## Begin Given data

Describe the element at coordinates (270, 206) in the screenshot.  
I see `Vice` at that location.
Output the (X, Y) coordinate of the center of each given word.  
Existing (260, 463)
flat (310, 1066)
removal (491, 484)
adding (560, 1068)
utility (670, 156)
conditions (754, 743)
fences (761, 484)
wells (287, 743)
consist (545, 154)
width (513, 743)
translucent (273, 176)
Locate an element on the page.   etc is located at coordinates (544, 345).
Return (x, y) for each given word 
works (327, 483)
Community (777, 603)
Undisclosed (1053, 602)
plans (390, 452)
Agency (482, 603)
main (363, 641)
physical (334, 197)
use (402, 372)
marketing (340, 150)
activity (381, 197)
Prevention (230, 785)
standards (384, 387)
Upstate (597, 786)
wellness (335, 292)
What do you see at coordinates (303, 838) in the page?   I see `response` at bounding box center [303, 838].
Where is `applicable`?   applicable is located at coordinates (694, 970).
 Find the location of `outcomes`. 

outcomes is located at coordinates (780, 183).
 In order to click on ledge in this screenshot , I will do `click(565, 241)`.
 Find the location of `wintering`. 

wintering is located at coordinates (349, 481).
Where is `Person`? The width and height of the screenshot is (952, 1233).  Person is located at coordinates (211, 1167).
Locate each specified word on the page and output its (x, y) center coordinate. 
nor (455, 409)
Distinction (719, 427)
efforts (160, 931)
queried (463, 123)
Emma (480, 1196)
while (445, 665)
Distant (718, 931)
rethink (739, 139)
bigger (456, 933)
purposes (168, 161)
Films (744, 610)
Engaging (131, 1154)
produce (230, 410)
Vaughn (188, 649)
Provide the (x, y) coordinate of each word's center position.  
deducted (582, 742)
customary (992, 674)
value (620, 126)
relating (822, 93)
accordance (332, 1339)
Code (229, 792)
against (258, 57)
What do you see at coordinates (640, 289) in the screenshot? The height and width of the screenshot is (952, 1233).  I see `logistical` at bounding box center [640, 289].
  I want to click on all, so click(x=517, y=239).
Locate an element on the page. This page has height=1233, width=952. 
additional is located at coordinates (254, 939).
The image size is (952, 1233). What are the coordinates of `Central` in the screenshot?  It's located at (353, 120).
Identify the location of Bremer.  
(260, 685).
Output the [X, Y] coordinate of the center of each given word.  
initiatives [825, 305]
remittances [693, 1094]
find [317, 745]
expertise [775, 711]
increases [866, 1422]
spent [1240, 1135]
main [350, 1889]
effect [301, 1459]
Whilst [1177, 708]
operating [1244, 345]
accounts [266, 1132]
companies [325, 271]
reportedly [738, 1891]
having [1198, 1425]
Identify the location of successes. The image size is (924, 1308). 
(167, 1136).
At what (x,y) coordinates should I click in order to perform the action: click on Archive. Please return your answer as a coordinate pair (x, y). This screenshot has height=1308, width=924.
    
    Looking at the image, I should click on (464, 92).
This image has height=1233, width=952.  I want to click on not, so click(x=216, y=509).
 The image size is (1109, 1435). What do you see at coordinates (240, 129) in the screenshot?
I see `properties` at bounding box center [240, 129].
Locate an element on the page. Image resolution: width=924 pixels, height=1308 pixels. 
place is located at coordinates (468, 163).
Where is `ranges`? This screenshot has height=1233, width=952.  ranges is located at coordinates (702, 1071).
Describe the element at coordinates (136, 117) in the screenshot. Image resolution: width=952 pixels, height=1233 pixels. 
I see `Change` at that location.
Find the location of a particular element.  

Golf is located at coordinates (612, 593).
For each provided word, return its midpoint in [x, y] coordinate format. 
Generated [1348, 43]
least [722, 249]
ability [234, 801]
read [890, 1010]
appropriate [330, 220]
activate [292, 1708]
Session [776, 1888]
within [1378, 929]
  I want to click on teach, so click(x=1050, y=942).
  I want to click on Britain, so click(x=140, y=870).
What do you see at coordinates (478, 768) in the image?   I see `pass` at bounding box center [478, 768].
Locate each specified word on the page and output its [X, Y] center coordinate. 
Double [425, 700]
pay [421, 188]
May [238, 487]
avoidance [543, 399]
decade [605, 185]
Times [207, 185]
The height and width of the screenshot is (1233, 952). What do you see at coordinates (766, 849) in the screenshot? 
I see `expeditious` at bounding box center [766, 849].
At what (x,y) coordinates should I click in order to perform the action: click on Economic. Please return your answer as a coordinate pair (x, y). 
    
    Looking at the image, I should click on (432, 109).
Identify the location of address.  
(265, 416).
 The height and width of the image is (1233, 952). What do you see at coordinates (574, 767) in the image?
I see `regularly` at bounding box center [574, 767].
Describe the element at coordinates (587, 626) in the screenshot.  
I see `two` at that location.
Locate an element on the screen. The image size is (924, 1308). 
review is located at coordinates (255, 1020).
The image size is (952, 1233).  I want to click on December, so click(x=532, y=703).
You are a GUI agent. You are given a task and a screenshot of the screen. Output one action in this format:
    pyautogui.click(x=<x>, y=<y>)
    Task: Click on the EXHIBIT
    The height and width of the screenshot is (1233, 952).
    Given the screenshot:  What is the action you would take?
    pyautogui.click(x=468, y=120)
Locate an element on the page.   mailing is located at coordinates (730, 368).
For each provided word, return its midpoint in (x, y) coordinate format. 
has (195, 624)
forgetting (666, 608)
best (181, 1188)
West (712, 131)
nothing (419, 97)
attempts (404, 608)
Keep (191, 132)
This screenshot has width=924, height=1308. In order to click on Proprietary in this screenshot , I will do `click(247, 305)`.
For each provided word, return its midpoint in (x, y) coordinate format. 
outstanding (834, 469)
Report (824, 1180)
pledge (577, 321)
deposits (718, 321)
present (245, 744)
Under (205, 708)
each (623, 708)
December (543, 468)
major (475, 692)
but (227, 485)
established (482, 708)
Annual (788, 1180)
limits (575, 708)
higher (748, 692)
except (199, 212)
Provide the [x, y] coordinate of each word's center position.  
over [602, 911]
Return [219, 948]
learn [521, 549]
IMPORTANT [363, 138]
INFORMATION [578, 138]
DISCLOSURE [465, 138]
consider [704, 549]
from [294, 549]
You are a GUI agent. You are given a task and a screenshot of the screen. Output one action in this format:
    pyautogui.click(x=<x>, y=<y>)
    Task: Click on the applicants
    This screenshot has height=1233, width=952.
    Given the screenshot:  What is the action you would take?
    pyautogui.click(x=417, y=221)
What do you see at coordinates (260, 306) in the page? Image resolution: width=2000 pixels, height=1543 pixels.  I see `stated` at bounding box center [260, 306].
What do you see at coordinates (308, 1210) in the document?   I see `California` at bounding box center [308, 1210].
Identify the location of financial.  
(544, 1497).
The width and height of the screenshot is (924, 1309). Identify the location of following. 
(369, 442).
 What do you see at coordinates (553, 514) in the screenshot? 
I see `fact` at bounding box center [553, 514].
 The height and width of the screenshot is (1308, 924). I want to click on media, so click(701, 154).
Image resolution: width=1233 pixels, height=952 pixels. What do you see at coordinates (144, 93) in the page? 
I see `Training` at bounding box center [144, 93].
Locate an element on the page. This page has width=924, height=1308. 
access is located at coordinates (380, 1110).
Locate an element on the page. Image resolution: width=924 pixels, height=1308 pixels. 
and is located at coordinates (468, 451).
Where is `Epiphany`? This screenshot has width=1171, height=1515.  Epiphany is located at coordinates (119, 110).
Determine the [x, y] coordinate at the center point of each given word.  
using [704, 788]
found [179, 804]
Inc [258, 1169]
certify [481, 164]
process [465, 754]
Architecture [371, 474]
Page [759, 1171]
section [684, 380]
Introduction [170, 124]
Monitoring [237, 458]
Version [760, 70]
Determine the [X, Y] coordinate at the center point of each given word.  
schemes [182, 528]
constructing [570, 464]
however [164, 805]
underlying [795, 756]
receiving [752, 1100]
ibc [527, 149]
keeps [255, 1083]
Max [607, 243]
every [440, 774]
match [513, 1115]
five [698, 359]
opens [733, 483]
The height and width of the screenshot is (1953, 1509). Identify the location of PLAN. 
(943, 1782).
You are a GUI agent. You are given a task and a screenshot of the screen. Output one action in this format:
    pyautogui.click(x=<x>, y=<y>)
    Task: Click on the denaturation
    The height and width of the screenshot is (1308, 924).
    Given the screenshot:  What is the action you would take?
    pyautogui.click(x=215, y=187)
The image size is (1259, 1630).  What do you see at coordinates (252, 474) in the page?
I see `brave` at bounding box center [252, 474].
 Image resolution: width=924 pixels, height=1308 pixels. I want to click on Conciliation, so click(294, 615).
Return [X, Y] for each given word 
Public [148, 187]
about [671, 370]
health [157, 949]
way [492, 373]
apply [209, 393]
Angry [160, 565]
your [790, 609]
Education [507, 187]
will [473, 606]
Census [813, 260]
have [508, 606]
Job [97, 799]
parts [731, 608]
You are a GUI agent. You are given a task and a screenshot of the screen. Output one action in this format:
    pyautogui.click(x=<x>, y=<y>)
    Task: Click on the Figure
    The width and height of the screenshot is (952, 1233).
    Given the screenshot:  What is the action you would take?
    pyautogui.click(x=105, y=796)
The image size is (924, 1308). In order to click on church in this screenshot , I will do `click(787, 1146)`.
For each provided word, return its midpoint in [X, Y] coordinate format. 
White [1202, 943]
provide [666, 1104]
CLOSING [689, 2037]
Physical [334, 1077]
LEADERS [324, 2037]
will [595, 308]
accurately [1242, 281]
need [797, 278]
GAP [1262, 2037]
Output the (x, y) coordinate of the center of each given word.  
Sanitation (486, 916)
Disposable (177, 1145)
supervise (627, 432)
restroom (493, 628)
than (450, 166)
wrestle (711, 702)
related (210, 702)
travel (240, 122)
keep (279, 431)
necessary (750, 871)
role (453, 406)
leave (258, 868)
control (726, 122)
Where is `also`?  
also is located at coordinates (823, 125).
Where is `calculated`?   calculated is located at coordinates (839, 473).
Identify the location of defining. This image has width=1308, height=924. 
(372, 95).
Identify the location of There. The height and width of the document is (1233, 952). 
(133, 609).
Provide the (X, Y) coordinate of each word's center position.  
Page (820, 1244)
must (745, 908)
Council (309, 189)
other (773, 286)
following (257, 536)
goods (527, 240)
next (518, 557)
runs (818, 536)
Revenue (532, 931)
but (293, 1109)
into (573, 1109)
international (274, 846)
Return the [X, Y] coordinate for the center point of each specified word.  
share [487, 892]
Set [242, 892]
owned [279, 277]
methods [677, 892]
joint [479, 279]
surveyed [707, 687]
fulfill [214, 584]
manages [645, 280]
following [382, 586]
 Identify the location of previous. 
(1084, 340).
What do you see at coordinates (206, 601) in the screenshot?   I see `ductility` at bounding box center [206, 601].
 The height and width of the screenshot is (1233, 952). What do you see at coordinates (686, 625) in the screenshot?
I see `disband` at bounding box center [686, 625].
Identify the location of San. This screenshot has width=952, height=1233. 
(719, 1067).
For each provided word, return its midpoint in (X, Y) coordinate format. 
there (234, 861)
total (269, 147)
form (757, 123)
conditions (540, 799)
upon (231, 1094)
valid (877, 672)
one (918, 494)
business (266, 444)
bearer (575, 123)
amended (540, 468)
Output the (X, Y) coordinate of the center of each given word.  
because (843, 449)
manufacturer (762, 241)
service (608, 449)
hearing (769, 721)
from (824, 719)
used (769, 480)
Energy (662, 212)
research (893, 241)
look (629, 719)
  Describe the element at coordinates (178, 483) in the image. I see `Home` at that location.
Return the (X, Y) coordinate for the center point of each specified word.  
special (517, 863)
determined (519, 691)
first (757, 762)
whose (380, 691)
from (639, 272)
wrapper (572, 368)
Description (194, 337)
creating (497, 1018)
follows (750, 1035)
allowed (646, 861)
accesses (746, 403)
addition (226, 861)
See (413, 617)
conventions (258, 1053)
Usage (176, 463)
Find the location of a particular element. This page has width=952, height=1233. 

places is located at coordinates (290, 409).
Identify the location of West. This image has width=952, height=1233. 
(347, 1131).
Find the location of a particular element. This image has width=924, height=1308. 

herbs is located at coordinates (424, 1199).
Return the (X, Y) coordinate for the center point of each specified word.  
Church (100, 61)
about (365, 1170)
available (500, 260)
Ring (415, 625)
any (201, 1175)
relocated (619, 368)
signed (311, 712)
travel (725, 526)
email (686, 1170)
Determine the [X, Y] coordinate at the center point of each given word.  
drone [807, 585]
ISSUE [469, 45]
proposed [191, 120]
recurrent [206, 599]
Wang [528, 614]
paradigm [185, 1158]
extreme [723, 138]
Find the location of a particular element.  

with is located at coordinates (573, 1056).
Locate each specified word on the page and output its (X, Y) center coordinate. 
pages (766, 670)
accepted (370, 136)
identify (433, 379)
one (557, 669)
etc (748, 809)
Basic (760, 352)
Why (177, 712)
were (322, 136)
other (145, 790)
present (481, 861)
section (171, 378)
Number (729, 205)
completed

## End Given data

Exercise: Copy word for word the records above, from the line containing "removal (491, 484)" through the line containing "Vaughn (188, 649)", including both of those lines.

Task response:
removal (491, 484)
adding (560, 1068)
utility (670, 156)
conditions (754, 743)
fences (761, 484)
wells (287, 743)
consist (545, 154)
width (513, 743)
translucent (273, 176)
Locate an element on the page.   etc is located at coordinates (544, 345).
Return (x, y) for each given word 
works (327, 483)
Community (777, 603)
Undisclosed (1053, 602)
plans (390, 452)
Agency (482, 603)
main (363, 641)
physical (334, 197)
use (402, 372)
marketing (340, 150)
activity (381, 197)
Prevention (230, 785)
standards (384, 387)
Upstate (597, 786)
wellness (335, 292)
What do you see at coordinates (303, 838) in the page?   I see `response` at bounding box center [303, 838].
Where is `applicable`?   applicable is located at coordinates (694, 970).
 Find the location of `outcomes`. 

outcomes is located at coordinates (780, 183).
 In order to click on ledge in this screenshot , I will do `click(565, 241)`.
 Find the location of `wintering`. 

wintering is located at coordinates (349, 481).
Where is `Person`? The width and height of the screenshot is (952, 1233).  Person is located at coordinates (211, 1167).
Locate each specified word on the page and output its (x, y) center coordinate. 
nor (455, 409)
Distinction (719, 427)
efforts (160, 931)
queried (463, 123)
Emma (480, 1196)
while (445, 665)
Distant (718, 931)
rethink (739, 139)
bigger (456, 933)
purposes (168, 161)
Films (744, 610)
Engaging (131, 1154)
produce (230, 410)
Vaughn (188, 649)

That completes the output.